Then Peter said unto him, Lord, speakest thou this parable unto us, or even to all? And the Lord said, Who then is that faithful and wise steward, whom his lord shall make ruler over his household, to give them their portion of meat in due season? Blessed is that servant, whom his lord when he cometh shall find so doing. Of a truth I say unto you, that he will make him ruler over all that he hath. But and if that servant say in his heart, My lord delayeth his coming; and shall begin to beat the menservants and maidens, and to eat and drink, and to be drunken; The lord of that servant will come in a day when he looketh not for him, and at an hour when he is not aware, and will cut him in sunder, and will appoint him his portion with the unbelievers. And that servant, which knew his lord’s will, and prepared not himself, neither did according to his will, shall be beaten with many stripes. But he that knew not, and did commit things worthy of stripes, shall be beaten with few stripes. For unto whomsoever much is given, of him shall be much required: and to whom men have committed much, of him they will ask the more.Luke 12:41-48
Several years ago I was blessed to compile the Primitive Baptist Hymnal with several others. One of the things we wanted to do with that hymnal was to have categories of types of hymns. Using the content of the most popular hymnals, this was very easy for sections such as baptism, church fellowship, prayer, etc. But what shocked me was the section on the return of Jesus Christ was quite small. There were some very good songs but there were not very many.
The history of English language hymns is not very long compared to music history as a whole. It spans just a few hundred years. So, I decided to reach back as far as I could (pre-Internet) and see if there were some other hymns about the return of Christ we could use. What I discovered shocked me.

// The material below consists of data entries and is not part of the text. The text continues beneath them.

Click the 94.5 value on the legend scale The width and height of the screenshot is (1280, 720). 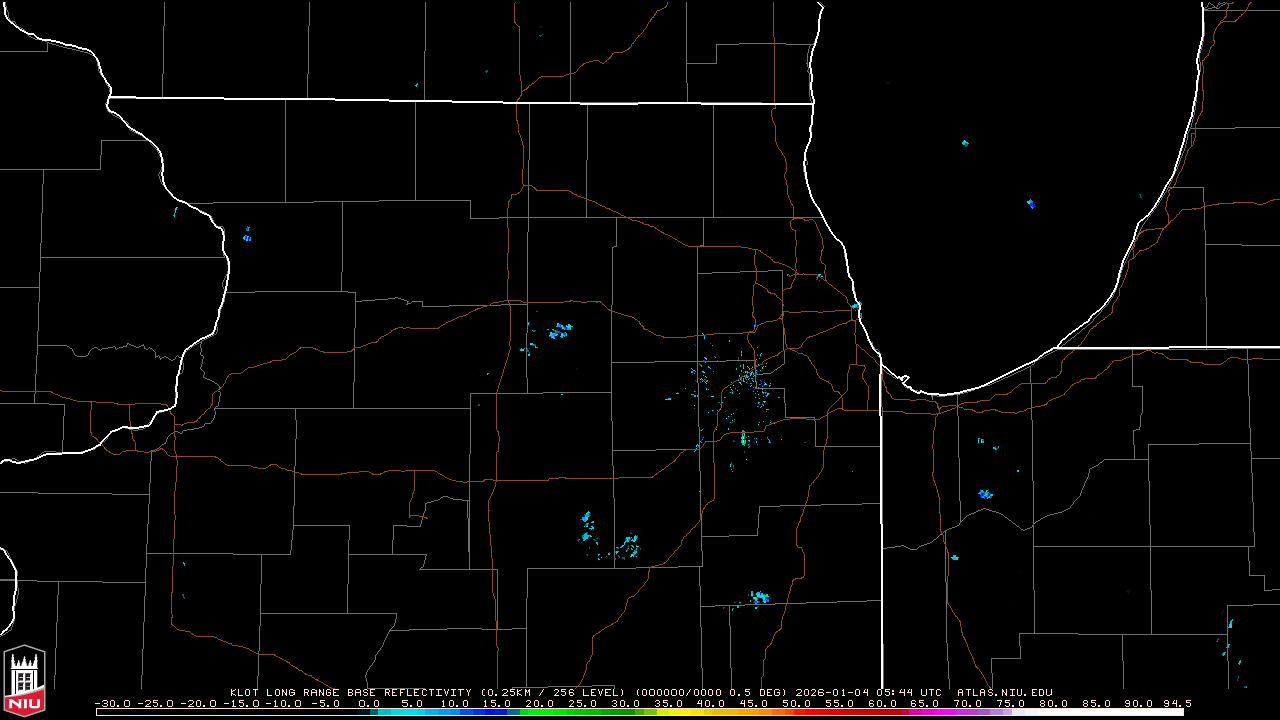1177,703
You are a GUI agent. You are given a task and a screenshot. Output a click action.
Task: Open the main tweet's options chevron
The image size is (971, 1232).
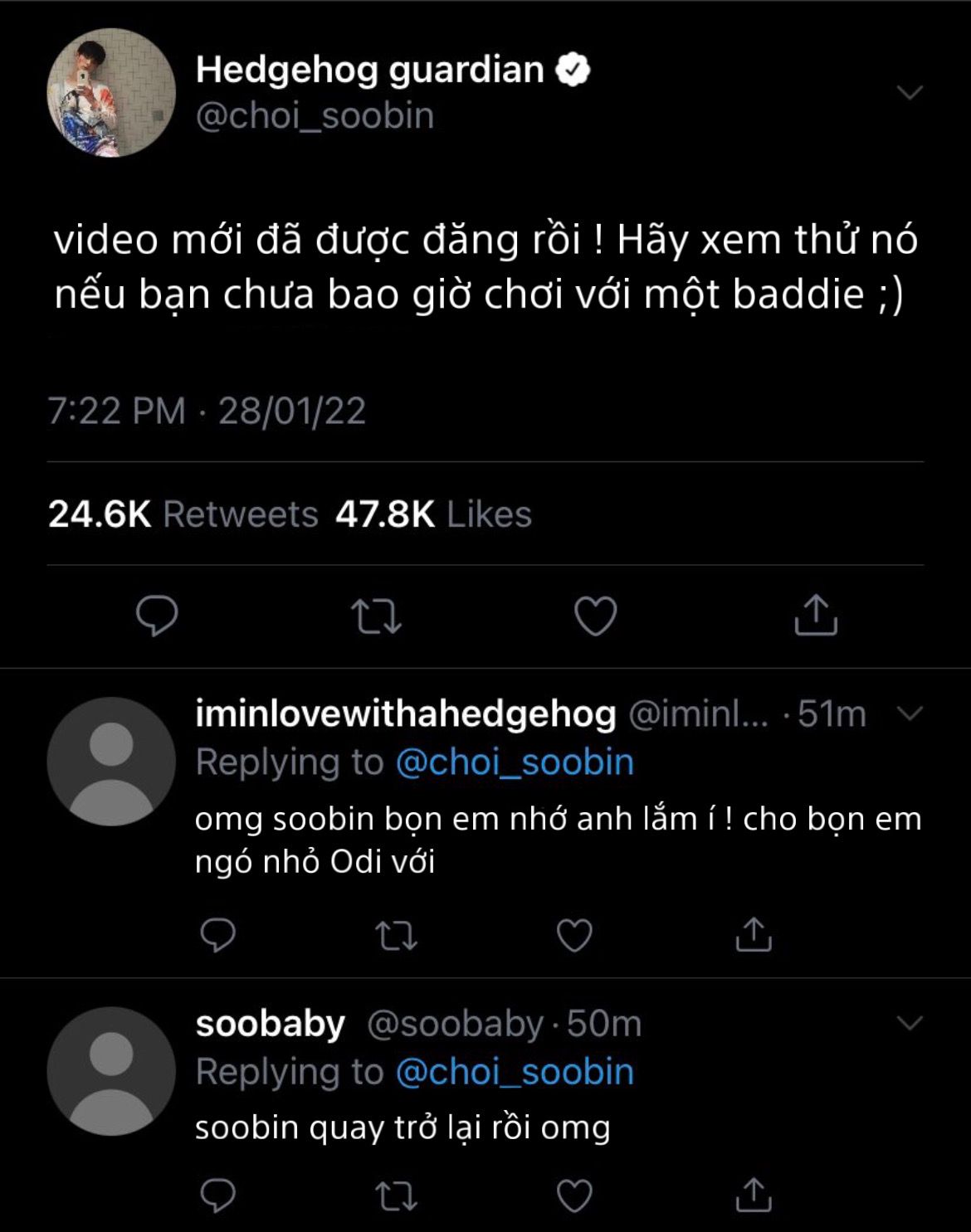click(x=910, y=91)
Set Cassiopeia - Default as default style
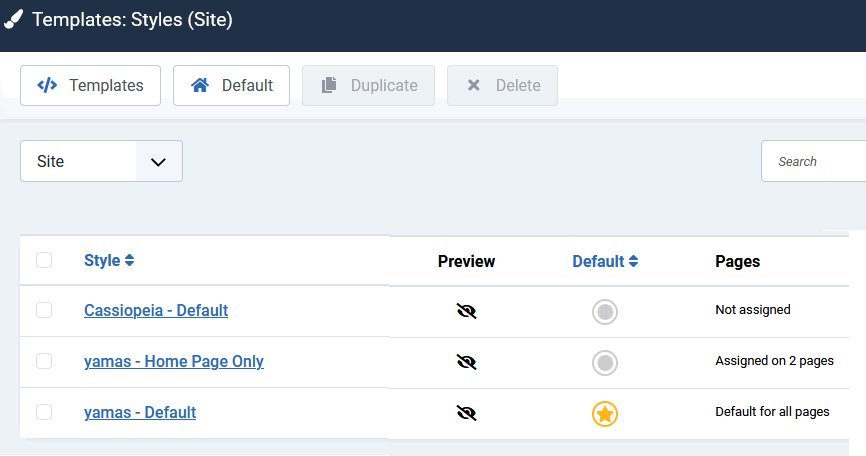866x456 pixels. click(x=605, y=312)
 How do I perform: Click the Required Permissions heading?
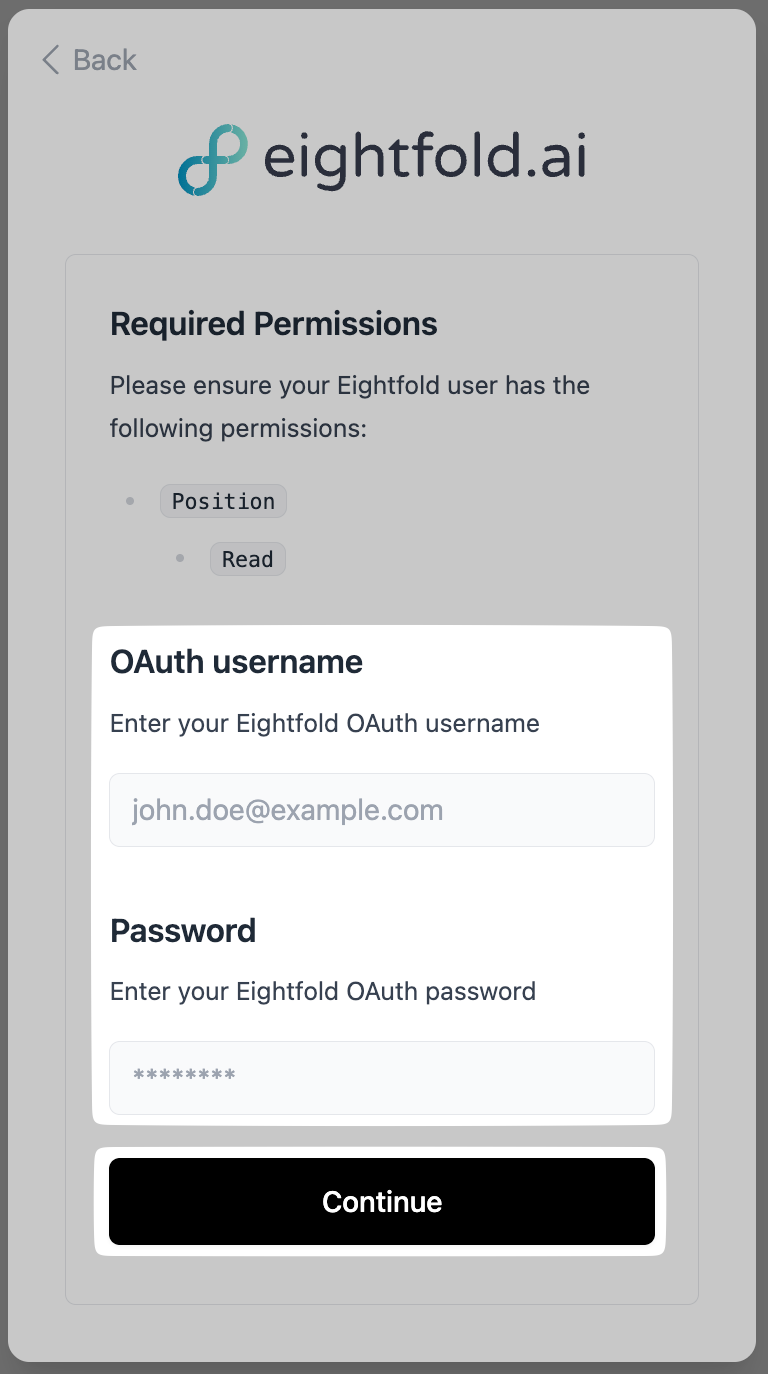(273, 324)
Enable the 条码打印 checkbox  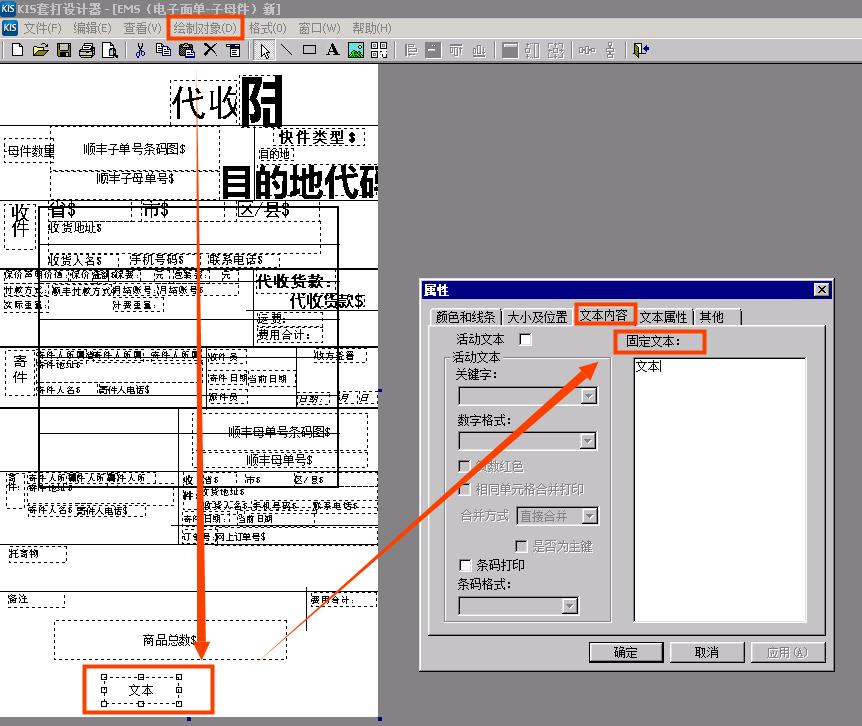point(465,565)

There was a definite shift in the hymnal content in the 19th century. There were more and more hymns about dying and going to heaven and far fewer hymns about the return of the Savior. Times were hard in America during these years. Mortality rates were very poor. So, it makes sense that more songs about dying were being composed and sung. But why did the hymns about the return of Christ fall away?
Then it dawned on me. Or rather hit me in the gut like a sucker punch.
After the division of the Baptists in the early 19th century, more and more divisions developed and further splintered the churches. Now, I do not disagree that something needed to be done because false doctrine and practice had come into many churches. However, after those divisions were taken care of, it seemed people were still looking for a fight. Churches began dividing over the smallest things and the spirit of debate took over many places where the spirit of love was needed.
Here is my point.
Jesus says that the harm of our fellow servants is a symptom of our attitude about the Lord’s return.
The more we neglect to look for and anticipate the glorious return of our Savior, the more apt we are to become disgruntled with our fellow children of God.
Let us not allow the Pharisaical spirit of superiority drive our efforts in church purity of doctrine and practice. Let us work together to practice and preach what the Lord taught us as we look together for the day we sit in perfect peace and rest with Jesus!
I think if we realize our Master is returning, we will stop seeking to be the master of one another and learn how to point ourselves back to the true King!